The Suvidha Express also called as Premium Express series of trains were introduced by Indian Railways in 2014 for the 1st time which is operated in busiest routes. They were intended to follow dynamic pricing in fares similar to that of airlines contrary to the standard one fare for one class of travel generally followed by Indian Railways. Priority of Premium trains are above Superfast and Mail/Express trains like Shatabdi Express, Duronto Express and Rajdhani Express.

Overview
The Premium AC special train from Mumbai to Delhi was the first train which was launched on 24 December 2013 during festive season of Christmas and New Year. The train's maiden journey earned 48 percent more than the Mumbai — Delhi Rajdhani that ran during the same period. Encouraged by the successful run of the Mumbai-Delhi premium train, In Railway budget 2014, D. V. Sadananda Gowda, the railway minister announced 5 more such premium AC-special trains on busy routes.

Features

 Dynamic fare pricing will be followed in this type of train with fare being increased for subsequent bookings.
 Only a 15-day Advance reservation period will be permitted for this train with no agent booking allowed.

- _Data supplied_:
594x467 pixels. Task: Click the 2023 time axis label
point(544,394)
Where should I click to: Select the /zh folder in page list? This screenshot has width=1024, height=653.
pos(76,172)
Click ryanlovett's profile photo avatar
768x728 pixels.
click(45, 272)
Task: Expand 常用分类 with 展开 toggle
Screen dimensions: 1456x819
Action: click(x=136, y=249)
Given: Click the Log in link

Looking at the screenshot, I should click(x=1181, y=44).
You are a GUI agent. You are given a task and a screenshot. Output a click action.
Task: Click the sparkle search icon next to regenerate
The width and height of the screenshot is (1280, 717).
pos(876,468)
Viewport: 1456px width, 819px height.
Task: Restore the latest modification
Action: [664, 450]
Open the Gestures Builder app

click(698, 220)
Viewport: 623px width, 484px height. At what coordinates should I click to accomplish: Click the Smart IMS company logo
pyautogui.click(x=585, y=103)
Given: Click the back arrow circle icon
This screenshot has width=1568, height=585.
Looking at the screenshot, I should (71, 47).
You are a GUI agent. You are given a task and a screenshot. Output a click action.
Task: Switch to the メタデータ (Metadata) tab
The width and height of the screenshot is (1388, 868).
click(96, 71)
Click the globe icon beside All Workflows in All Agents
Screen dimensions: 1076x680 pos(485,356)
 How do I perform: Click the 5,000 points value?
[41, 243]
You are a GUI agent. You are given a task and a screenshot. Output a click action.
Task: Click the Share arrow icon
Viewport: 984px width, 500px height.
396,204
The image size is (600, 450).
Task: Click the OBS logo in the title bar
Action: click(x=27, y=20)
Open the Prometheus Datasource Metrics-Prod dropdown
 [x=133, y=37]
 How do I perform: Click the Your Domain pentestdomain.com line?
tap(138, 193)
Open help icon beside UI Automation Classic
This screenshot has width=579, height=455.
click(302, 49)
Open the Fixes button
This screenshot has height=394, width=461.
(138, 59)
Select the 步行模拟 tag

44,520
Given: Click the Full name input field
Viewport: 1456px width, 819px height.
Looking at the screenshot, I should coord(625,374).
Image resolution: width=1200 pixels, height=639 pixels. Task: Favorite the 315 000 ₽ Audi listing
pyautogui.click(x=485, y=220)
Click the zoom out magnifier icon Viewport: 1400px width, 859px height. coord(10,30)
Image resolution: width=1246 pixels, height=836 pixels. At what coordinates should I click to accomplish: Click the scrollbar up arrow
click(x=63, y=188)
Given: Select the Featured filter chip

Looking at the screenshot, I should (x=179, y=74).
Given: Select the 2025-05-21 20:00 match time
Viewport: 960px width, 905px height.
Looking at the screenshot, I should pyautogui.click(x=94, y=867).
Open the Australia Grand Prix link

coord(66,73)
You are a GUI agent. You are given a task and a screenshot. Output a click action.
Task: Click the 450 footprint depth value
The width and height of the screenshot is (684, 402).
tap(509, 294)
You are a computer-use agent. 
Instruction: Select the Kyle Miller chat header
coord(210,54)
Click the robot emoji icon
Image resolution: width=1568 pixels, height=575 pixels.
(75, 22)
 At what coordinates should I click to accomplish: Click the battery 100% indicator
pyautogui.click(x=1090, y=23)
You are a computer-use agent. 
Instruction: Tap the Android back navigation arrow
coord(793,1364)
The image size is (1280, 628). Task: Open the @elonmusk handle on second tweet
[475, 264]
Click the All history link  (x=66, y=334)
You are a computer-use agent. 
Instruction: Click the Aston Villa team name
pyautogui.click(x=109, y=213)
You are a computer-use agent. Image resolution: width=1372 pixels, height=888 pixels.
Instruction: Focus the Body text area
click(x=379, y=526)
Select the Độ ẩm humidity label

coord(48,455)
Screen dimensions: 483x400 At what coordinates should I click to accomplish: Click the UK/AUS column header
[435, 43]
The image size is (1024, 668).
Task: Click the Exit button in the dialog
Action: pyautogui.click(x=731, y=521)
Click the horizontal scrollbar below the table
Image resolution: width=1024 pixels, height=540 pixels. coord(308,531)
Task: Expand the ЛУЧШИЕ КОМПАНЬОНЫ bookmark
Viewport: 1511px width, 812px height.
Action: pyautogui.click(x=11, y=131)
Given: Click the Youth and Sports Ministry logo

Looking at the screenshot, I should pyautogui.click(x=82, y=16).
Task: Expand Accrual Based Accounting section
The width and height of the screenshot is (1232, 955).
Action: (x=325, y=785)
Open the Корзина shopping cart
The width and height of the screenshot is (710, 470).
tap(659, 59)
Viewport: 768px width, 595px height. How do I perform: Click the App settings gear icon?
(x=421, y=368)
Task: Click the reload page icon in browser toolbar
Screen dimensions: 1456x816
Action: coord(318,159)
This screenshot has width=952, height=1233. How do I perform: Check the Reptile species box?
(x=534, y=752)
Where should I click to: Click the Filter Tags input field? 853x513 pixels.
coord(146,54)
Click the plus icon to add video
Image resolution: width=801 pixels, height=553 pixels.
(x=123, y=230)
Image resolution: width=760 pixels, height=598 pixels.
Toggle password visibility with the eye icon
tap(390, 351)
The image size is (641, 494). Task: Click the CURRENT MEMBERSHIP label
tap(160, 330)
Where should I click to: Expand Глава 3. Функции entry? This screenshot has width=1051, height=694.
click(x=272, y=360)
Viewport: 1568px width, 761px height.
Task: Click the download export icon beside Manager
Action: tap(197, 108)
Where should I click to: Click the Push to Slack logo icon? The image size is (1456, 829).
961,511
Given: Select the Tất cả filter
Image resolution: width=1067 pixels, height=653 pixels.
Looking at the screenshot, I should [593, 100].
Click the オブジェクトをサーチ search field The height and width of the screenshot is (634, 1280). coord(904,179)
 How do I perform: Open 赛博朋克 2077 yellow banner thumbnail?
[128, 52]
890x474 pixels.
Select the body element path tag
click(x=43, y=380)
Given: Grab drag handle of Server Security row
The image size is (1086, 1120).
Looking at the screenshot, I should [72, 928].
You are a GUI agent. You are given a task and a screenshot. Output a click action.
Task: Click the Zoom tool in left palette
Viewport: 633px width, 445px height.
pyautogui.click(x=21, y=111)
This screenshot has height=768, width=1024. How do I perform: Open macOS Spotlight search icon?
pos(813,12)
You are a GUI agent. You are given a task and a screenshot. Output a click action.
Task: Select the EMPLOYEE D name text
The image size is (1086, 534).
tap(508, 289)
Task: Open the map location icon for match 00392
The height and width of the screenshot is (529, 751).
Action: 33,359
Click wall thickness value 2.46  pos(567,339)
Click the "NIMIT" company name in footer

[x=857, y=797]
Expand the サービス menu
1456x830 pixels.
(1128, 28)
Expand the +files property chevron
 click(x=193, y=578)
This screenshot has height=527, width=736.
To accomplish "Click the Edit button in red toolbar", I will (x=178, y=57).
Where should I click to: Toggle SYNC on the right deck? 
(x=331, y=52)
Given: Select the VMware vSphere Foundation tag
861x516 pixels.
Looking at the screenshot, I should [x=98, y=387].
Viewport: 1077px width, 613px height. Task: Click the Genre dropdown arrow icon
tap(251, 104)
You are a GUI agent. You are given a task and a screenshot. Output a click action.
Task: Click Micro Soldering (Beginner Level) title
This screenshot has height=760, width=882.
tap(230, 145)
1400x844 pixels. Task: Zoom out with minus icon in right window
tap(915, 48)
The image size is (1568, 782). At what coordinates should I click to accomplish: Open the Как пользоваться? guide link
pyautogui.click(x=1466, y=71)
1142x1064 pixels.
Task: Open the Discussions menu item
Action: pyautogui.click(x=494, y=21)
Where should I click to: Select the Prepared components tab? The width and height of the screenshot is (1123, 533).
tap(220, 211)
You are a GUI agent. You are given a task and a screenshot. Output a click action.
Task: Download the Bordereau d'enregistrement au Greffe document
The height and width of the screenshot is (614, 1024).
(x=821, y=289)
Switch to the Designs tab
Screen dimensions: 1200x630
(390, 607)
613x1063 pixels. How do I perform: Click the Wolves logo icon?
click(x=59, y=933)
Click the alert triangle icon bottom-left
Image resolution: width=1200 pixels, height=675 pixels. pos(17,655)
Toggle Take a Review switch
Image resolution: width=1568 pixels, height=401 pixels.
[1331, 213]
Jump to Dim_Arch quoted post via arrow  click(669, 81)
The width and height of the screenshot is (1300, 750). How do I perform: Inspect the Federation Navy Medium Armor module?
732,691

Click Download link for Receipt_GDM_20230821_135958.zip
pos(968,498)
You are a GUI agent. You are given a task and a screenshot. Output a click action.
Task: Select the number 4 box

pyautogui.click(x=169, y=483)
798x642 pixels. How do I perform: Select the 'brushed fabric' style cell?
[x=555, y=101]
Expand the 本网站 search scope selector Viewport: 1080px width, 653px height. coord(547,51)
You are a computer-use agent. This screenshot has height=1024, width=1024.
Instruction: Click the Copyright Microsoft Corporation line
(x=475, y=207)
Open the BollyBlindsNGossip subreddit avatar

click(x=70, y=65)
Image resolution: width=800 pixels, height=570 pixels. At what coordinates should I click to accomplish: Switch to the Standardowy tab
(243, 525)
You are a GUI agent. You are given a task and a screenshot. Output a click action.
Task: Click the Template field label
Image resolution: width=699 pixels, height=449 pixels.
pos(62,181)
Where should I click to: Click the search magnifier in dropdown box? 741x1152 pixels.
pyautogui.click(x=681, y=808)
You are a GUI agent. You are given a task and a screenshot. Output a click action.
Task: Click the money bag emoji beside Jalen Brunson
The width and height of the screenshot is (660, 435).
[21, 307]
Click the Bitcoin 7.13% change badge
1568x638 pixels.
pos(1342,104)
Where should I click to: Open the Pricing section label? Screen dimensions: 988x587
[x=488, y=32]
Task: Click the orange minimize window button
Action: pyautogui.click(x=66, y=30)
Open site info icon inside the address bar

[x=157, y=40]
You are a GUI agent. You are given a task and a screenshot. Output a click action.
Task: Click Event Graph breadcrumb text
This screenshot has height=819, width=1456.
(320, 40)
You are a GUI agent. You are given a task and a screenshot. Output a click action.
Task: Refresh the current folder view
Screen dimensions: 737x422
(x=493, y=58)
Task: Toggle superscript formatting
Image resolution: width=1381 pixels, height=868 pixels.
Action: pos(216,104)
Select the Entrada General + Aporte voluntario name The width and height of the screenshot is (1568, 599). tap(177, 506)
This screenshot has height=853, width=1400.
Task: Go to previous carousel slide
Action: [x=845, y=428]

- _Task list_:
1 - Translate this sentence from the Suvidha Express text into Spanish: "The train's maiden journey earned 48 percent more than the Mumbai — Delhi Rajdhani that ran during the same period."
2 - Extract the passage of the Suvidha Express text that begins at the words "Dynamic fare pricing" and stops after "agent booking allowed.".
Work only from the Suvidha Express text.

- _List of solutions_:
1 - El viaje inaugural del tren recaudó un 48 por ciento más que el Rajdhani Mumbai — Delhi que circuló durante el mismo período.

2 -
Dynamic fare pricing will be followed in this type of train with fare being increased for subsequent bookings.
 Only a 15-day Advance reservation period will be permitted for this train with no agent booking allowed.